These new and updated courses, drawn from different departments across the university, offer new ways for students to fulfill the Cultural Diversity Core requirement. All of these classes focus on themes of difference, justice, and the common good. Faculty teaching these courses are currently participating in a series of preparatory workshops to discuss and debate the meanings of difference, justice, and the common good, to collaborate on their syllabi, and to develop strategies for engaging students in the classroom. Taking our differences seriously and striving for common ground embody the spirit of a liberal arts university in the Jesuit, Catholic tradition. The world’s diversity is real, and the pursuit of fairness and shared fulfillment is more urgent than ever. Students are encouraged to take these classes.
Tara Pisani Gareau, Earth and Environmental Sciences
TTh 10:30 a.m. (75-minute class)
Over the past 50 years, the industrial agriculture complex has led to amazing increases in grain yields which has met the basic calorie needs of much of the world’s population. However intensive production practices have come at a high environmental and social cost and climate
change now presents many new challenges to farmers. A new approach to food production is needed, one that not only restores the ecosystem services on farmland and reduces fossil fuel inputs, but also one that supports farm families, builds communities of cooperation, and promotes human health. This course explores the historical basis of agriculture, the concept of sustainability, the agricultural practices that lead to improved ecosystem services, and alternative marketing approaches and cultural relationships.

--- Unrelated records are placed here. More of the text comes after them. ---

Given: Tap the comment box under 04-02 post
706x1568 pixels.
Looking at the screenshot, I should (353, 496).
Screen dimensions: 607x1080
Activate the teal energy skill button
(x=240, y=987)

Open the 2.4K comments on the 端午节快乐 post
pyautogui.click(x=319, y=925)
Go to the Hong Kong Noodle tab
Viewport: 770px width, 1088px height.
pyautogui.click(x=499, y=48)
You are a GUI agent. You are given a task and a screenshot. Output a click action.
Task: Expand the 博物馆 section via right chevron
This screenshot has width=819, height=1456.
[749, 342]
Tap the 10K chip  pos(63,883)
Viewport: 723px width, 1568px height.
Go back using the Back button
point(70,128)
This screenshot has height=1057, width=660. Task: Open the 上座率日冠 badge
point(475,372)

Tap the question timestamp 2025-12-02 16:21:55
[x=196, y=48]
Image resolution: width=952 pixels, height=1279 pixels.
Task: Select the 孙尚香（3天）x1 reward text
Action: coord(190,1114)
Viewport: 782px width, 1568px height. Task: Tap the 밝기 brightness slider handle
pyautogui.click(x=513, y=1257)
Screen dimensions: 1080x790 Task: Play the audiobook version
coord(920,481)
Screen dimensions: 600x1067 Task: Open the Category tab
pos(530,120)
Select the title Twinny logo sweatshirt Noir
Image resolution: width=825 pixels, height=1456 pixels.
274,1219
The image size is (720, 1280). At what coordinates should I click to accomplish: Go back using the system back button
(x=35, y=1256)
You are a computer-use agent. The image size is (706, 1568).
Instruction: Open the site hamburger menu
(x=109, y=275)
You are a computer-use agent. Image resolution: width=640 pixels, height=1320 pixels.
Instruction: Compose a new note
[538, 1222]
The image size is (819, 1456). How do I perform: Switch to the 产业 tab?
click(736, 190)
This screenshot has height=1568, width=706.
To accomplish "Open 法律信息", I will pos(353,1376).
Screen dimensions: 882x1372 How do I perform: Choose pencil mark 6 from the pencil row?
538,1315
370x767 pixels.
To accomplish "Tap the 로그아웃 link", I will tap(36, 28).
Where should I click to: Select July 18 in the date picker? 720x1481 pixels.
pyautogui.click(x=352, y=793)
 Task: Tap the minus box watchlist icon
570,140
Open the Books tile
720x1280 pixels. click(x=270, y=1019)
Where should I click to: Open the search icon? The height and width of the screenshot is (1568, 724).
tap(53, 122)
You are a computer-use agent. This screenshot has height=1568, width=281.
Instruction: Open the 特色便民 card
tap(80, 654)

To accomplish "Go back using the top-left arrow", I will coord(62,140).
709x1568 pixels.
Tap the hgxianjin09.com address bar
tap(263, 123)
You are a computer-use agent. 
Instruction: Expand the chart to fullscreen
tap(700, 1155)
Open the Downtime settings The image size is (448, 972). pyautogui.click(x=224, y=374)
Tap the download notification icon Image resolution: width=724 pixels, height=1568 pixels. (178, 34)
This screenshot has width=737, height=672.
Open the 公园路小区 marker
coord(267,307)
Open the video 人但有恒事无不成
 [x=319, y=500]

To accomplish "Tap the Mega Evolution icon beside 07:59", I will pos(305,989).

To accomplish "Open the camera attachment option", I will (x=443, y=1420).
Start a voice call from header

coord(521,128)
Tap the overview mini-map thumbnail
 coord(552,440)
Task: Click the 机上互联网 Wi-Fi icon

Students will come away from this course with an in-depth understanding of what sustainable agriculture is and how it can be applied to various situations in the world.
Min Song, English
TTh 9:00 a.m. (75-minute class)
This course is a multidisciplinary introduction to the experiences of Asians in the United States. We will draw on history, literature, psychology, sociology, film, fine arts, and popular culture to understand how Asian Americans make, and remake, identities and cultures for themselves. We will explore the diversity and heterogeneity of a racial group that has long had a major, if frequently under-appreciated, impact on American society as a whole. Asian American studies faculty will give guest lectures to the class to share their expertise.
Allison Adair, English
MWF 11:00 a.m.
This course investigates the relationships between rap and traditional poetry, not only in terms of their historical and cultural significance but also for their aesthetic value, as art forms involved in storytelling, music, and performance. Close analysis of poetry from oral and written traditions will offer new insight into rap’s dominant and divisive issues: free speech, consumerism, criminality, urban identity, regionalism, intellectual property, and the politics of race, gender, and sexuality. Readings include Tricia Rose’s Black Noise and The Hip Hop Wars, Jeff
Chang’s Can’t Stop Won’t Stop, and Adam Bradley’s Book of Rhymes, among others. No experience necessary.
Lynn Lyerly, History
MWF 1:00 p.m.
Racism is, unfortunately, as American as apple pie and baseball. This course explores the roots of racial hatred and the changes in American racism over time. In addition to studying the ideas that buttress racism, this course will examine case studies of racism in practice, such as the Tuskegee syphilis experiment, convict leasing, segregated recreation, the Trail of Tears and Japanese internment.
Marilynn Johnson, History
TTh 12:00 p.m. (75-minute class)
This service-learning course examines the history of social action in twentieth-century America. In an effort to understand how systems of power have shaped race, class, and gender relations, fostered inequality, and spurred activism, we will conduct case studies of several liberal and radical social movements including settlement houses, the labor movement, Alinsky-style community organizing, southern civil rights, and the War on Poverty. Students in the class must also participate in a local community service/action project for at least 3 hours per week, the
functions and history of which will be the subject of classroom discussion, service reflection, and research.
Karen Miller, History
MWF 1:00 p.m. (75-minute class)
The two-semester survey examines the history and culture of African-Americans from the pre-colonial period to the present. The first semester treats the period before the middle passage, the evolution of slave and free society, development of Black institutions, and emergence of the protest movements through the Civil War's end. During the second semester, the emphases are placed on issues of freedom and equality from Reconstruction, urban migration, civil rights struggles through current consideration of race, class, and gender conflicts.
Shawn McGuffey, Sociology and African and African Diaspora Studies
TTH 1:30 p.m. (75-minute class)
In 1896, distinguished scholar W.E.B. DuBois became convinced that the experience of Africans in the Americas was so distinctive that it was imperative to study Black people in order to understand power dynamics at all levels of society. This course will study those power dynamics.
While paying particular attention to the many ways that racial power dynamics have impacted all people of African descent in the United States, this course does not assume a uniform Black experience. We shall see that gender, class, and sexuality greatly shape the differing experiences of African-Americans.